Kanye West blew up this year with Sunday Services and the Jesus is King album, causing internet convulsions about his Christian beliefs. But a biographer of the Queen of England’s faith doesn’t think Her Majesty would ever hit the headlines in the same way.
“You know, she might surprise us and that would be grand,” chuckles Dudley Delffs, author of recently released The Faith of Queen Elizabeth. “But I think she saves things for her annual Christmas broadcast and the charities and not-for-profits she serves as patron … [so] I doubt it’s going to be quite as theatrical as that.”
“The Queen’s has those ups and downs that force one to contend with circumstances …” – Dudley Delffs
Only days away from the latest Christmas message by the longest-reigning monarch alive, there’s no fear of her going full Kanye. She is, arguably, the most famous woman in the world, but the Queen has never been one to grandstand about what she’s about. Indeed, it is “that dignity and quiet strength and that sense of consistency” about the Queen’s personal faith that Delffs has been gripped by.
Delffs is an American author with British ancestry (he’s a descendant of King James I!). He’s also a fan of Netflix series The Crown and Helen Mirren’s Oscar-winning movie The Queen, two artistic portraits of Her Majesty that partly inspired Delffs’ desire to document a key aspect of her person.
Like many people he met while researching his book in the UK last year, Delffs is drawn to how the Queen lives out her ingrained yet no-fuss faith. “I did talk with a number of people who drew inspiration, strength and courage from her ongoing example.”
“She has lived what she believes for her entire life.”
Elizabeth Alexandra Mary Windsor has been on the throne for almost 68 years. Not only is she ruler of the United Kingdom – through all its disunity, as now – the Queen is also head of the Church of England. But behind the titles is a real person, a mother and grandmother who experiences joy, tragedy and boredom just like the rest of us.
According to Delffs, the 93-year-old monarch is much more like you or me than you may have noticed. “Like so many of our faith journeys, the Queen’s has those ups and downs that force one to contend with circumstances – and to ask those large questions about why this happened or that did not happen,” explains Delffs, who also wrote The Faith of Dolly Parton.
“[And] to then wrestle with whatever one’s purpose or calling might be in life, and the responsibility of that.
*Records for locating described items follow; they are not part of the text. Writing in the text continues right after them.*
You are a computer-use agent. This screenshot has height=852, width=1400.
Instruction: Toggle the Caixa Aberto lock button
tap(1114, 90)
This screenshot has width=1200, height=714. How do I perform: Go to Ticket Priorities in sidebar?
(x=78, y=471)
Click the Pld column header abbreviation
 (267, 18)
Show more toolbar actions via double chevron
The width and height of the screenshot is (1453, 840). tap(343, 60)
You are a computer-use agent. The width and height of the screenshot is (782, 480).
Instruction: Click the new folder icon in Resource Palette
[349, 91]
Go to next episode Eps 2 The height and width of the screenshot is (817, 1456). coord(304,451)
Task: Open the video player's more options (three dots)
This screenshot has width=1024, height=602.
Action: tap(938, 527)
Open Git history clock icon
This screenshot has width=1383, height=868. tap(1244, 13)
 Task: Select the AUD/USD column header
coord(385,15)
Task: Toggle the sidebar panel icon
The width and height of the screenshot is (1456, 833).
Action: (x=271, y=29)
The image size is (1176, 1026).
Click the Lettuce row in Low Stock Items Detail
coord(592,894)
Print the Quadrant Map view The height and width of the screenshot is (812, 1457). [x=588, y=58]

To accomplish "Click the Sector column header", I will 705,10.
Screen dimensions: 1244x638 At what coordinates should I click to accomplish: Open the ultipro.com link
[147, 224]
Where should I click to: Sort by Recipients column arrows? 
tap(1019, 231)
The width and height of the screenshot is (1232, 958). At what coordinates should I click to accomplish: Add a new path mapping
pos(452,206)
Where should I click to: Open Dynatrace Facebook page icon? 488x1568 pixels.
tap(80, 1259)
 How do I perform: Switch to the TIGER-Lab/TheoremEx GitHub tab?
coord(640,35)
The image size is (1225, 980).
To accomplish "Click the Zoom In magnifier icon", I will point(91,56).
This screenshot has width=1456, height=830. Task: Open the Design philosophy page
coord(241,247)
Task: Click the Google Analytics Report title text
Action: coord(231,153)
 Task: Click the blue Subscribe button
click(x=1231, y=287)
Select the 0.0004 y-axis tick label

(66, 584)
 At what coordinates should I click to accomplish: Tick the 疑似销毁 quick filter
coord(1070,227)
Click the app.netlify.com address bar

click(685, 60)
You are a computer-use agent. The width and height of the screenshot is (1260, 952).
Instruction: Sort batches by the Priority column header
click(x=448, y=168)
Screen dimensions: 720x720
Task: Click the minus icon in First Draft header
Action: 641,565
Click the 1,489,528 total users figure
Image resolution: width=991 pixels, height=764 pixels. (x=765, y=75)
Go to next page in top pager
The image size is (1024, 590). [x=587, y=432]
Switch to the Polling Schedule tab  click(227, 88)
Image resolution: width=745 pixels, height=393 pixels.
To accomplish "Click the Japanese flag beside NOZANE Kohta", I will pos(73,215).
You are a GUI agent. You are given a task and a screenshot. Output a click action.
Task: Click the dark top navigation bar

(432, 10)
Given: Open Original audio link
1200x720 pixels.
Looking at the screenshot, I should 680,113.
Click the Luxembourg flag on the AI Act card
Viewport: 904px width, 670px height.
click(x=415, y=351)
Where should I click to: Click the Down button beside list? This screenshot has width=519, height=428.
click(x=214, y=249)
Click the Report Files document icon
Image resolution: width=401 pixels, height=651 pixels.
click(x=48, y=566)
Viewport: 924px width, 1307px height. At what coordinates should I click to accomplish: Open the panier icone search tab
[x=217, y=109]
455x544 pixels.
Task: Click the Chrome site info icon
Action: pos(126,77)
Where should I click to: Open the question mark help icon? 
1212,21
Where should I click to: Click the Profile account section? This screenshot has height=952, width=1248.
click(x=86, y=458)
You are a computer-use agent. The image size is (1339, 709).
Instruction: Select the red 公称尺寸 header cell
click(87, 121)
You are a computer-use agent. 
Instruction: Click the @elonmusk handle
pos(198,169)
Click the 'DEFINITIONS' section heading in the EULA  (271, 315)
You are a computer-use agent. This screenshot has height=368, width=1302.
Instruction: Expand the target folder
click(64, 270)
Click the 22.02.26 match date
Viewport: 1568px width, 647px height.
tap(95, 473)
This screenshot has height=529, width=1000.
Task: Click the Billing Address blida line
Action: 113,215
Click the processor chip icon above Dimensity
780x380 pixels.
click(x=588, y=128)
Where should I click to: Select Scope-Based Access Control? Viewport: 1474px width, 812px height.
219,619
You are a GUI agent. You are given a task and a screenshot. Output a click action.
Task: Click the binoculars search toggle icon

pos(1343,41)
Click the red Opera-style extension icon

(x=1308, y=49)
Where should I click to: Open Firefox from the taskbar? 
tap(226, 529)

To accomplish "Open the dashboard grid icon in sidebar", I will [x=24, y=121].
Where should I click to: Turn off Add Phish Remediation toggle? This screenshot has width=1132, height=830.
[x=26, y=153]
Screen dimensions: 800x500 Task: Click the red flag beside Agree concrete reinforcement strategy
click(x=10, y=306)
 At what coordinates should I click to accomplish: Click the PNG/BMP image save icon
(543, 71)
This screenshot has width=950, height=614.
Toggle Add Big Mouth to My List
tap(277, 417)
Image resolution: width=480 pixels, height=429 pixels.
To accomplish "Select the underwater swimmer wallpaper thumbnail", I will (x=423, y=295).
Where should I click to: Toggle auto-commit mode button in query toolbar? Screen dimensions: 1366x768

Or the burden of that. And how that conflicts with our individual choices and preferences and what we might like to do.”
“I think so much of that is embodied in the Queen’s faith journey.”
Delffs isn’t sure how to distil the Queen’s personal tenets but he can single out key events which he believes have refined her faith.
“In 2002 her Majesty lost her sister, Princess Margaret, as well as the Queen Mother – that was very, very difficult,” says Delffs. “Since then, she seems more transparent about her faith and that she relies on it for her strength, guidance and sense of ongoing purpose to serve the duty she has been called to.”
As any royal watcher knows, Queen Elizabeth II’s Christmas messages have increased their level of Christian expression during the past few years. But doesn’t tracing such public testimony back to the family deaths of 2002 seems to brush aside other major moments in her life? Delffs maintains that those events are most defining, while acknowledging the effect of other crises such as the divorce of Prince Charles and his wife Diana, her subsequent death, or Prince Andrew’s recent scandals.
“She did that wonderful booklet … which is just very explicit about her faith in Jesus Christ.” – Dudley Delffs
As Delffs shares how the Queen’s approach to her children has informed his own, he also notes a prominent refrain about her approach to everybody.
“It was remarkable to me that across the decades, so many people from members of staff to world leaders and everyday subjects she has encountered, all comment about the way she respects them, shows curiosity and engagement with them.”
With Delffs evidently convinced the Queen is thoroughly shaped by her Christian faith, Eternity asks the American author what he believes have been her notable contributions to the work of God’s Kingdom in our world. His answer is a fitting tribute to a monarch who knows whom she serves.
“One is her very personal involvement and support for Bible Society and Scripture Union. I open the book with her attending this 150th anniversary service for Scripture Union. She has always been very personally involved with them.”
“She did that wonderful booklet … a few years ago – The Servant Queen and the King She Serves – which is just very explicit about her faith in Jesus Christ.
“That’s something I know was used worldwide to became a catalyst for conversations about faith.”